The potential for data aggregation can be motivated as follows. Usually, a senor node operates in one of the following modes: Sensing, processing, or communicating. For typical applications like habitat and environmental monitoring, disaster detection, or military surveillance applications, the detection of an event or a particular stimulus is in general first processed by a node and then forwarded to one or several sink nodes in the network. Since most nodes might be scattered over a wide area, a direct communication with a sink is not always possible. Data is therefore sent over intermediate nodes along a forwarding path until a sink node is reached. As it is likely that several nodes report the same event, information received from different nodes may be combined such that only one packet need to be forwarded towards the network sink.
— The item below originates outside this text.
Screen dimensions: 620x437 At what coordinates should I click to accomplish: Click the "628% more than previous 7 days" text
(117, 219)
Especially, if the source nodes are close together, most of the data might be redundant since the correlation of data readings is probably high.
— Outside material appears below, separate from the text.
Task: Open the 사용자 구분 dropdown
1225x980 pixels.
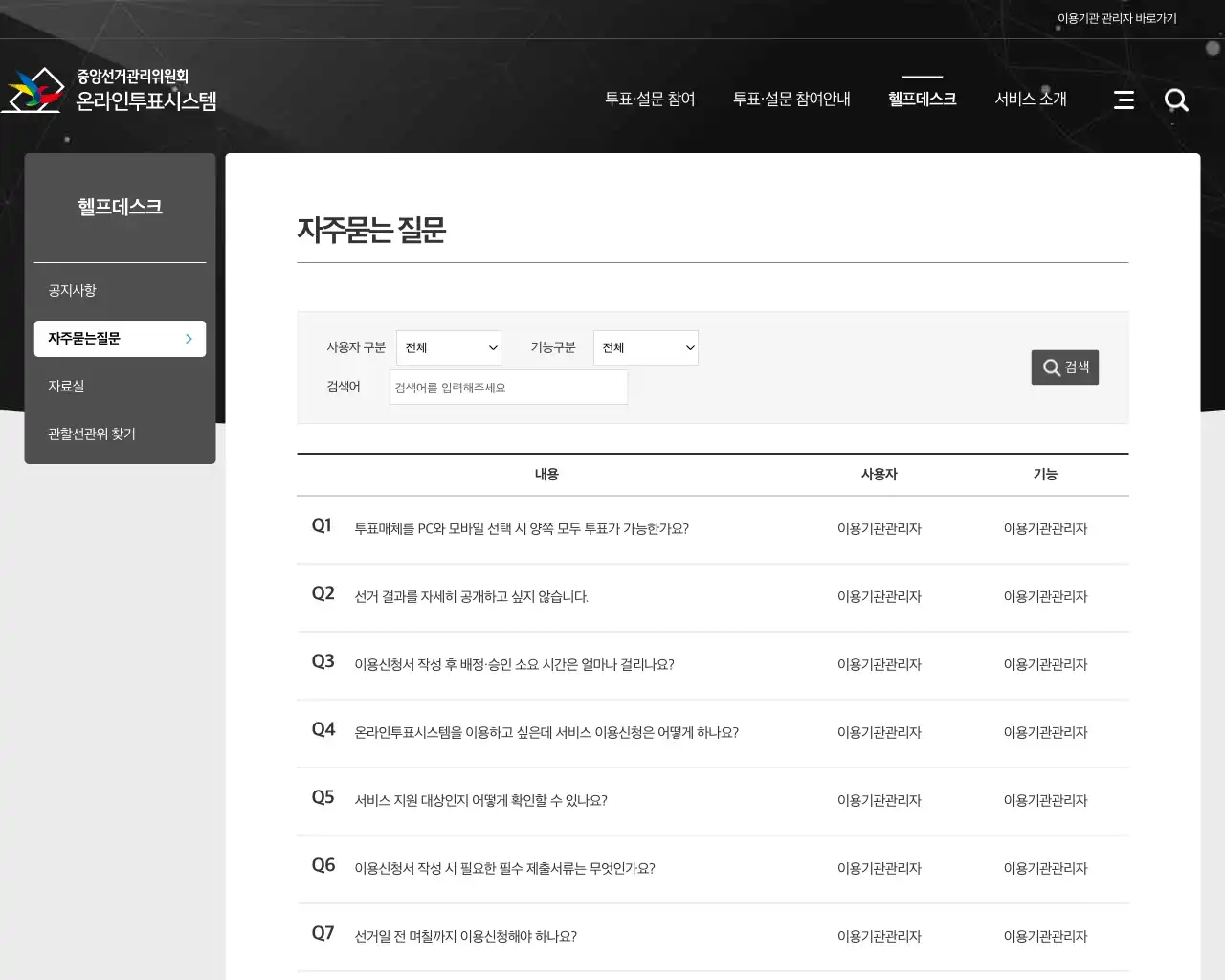Action: pos(449,347)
In addition to event-based aggregation, data queries issued by the sink are another example where data aggregation might be useful if the sink is not interested in each reading separately captured by a node. Common examples of query-based aggregation are, e.g., temperature or humidity queries. But every other query that affects correlated data reports desires the possibility of data aggregation as the number of packets transmissions may be significantly reduced.

By in-network processing, data gathering is then processed as follows: Based on the aggregation tree, which can be considered as a reverse multicast tree that is rooted at the sink, inner nodes summarize the readings from their child nodes before they forward the data to their parent nodes in the tree. Therefore, special aggregation function are used. Aggregation functions are for example SUM, COUNT, AVG and MIN/MAX. While these functions require few memory and low processing capabilities, they are limited to relatively simple types of queries. But even more advanced queries like approximations for the median, the most frequent data values, a data distribution histogram or range queries are possible.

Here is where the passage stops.